Andou na rua, as botas emitindo o som metálico de um punhal na pedra furando a água, de tão insistente.

Sentiu um arrepio quando o vento cortante arreganhou a copa do fícus plantado no meio da rua e a solidão cobriu seu rosto, pela última vez anuviado.

Não sentiu medo, mas um calafrio, valei-me!!

Não havia réstia de horizonte, só o negrume da noite tomando a sua alma...

A névoa e a noite bailando coma sua inescapável solidão.

Manoel Vieira sabia que aquela morte, não sendo a primeira, não poderia ser a última e isto o angustiou...

Mas enfrentaria o seu touro na arena e o venceria com o punho de dupla cana, abrindo-lhe uma fenda na testa assassina, porém, inutilmente. O seu prazer era ver também padecer o touro, enjaulado num indeclinável propósito.

Sangue purgando sangue!

Muitas lutas sangrentas mediariam o espaço entre as duas mortes, a de Manoel Vieira e a de Bazin, quarenta e seis anos após. Cobertas pela miopia das gerações as pegadas de Manoel Vieira se punham ao perigoso alcance do esquecimento; ignorado o seu desejo irrefragável na madrugada de negro cetim, esquecidas a elegância, as luvas, a capa...

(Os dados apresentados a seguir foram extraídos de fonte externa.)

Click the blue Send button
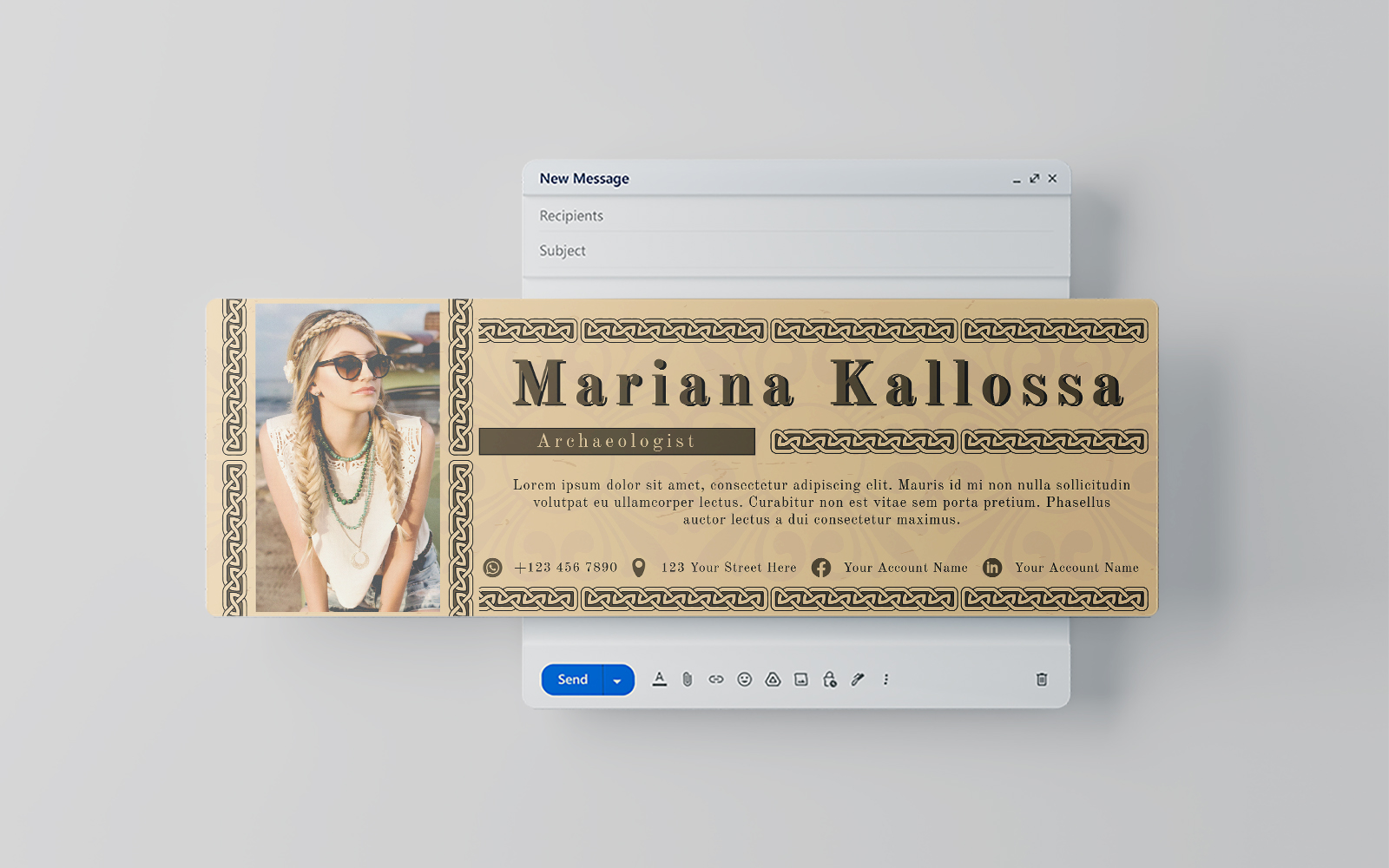Viewport: 1389px width, 868px height. pyautogui.click(x=572, y=680)
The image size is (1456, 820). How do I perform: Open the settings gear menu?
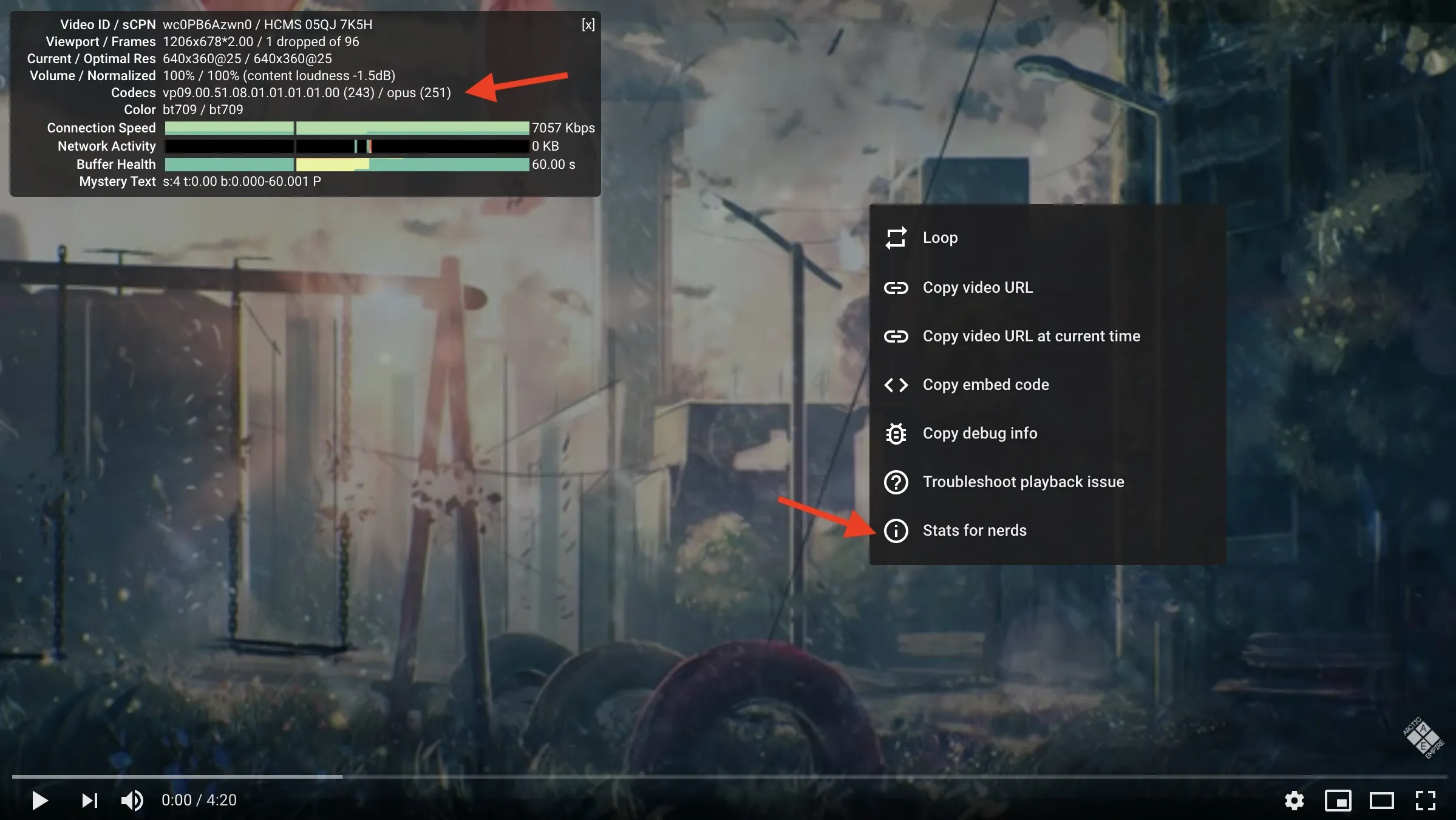pos(1294,801)
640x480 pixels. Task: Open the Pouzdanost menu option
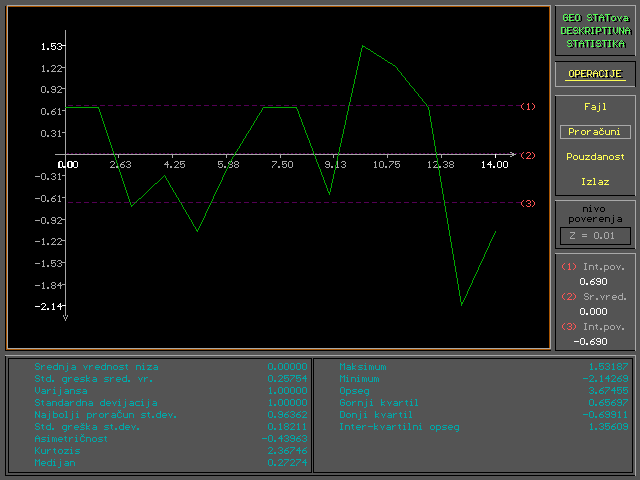[595, 157]

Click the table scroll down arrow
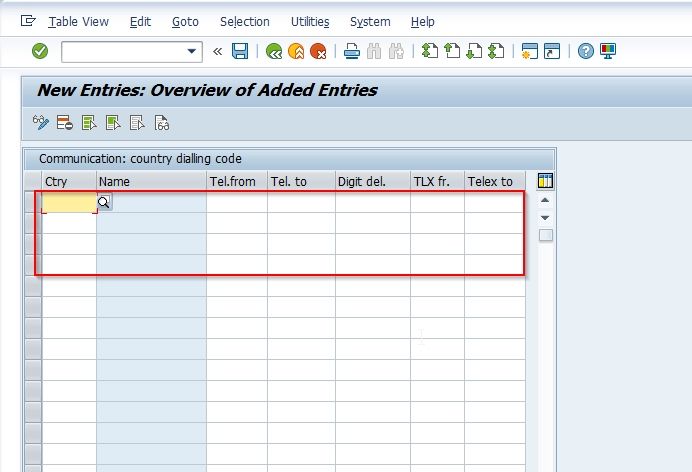tap(545, 218)
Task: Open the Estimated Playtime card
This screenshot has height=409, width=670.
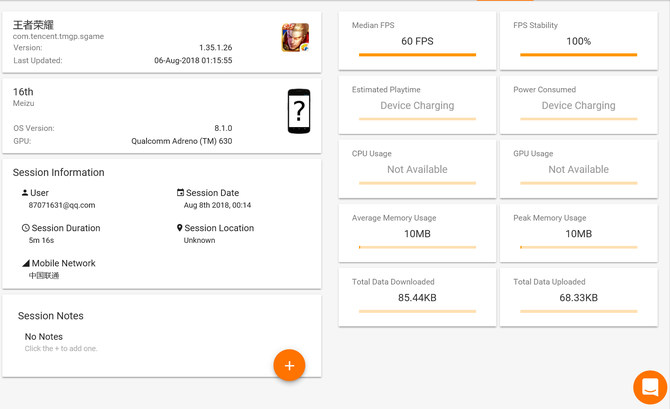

Quase de nenhuma valia o arrojado gesto senão para abrir uma ferida na história e fincar um marco que permitisse ao futuro e, por extensão, ao passado, penetrar no intrincado caleidoscópio familiar.

Possivelmente, a Manoel Vieira, quando o arrepio atravessou todos os arcos de sua espinha e sentiu-se como um cão no limite do medo, possivelmente, não Ihe foi possível apreender tal serventia em certos gestos, como a de autorizar - pelo seu impacto, pela sua rudeza -a violação por nós da tranquilidade dos mortos e de seus incontáveis segredos, nós, que tantas vezes nos veremos violados, quem sabe impudicamente.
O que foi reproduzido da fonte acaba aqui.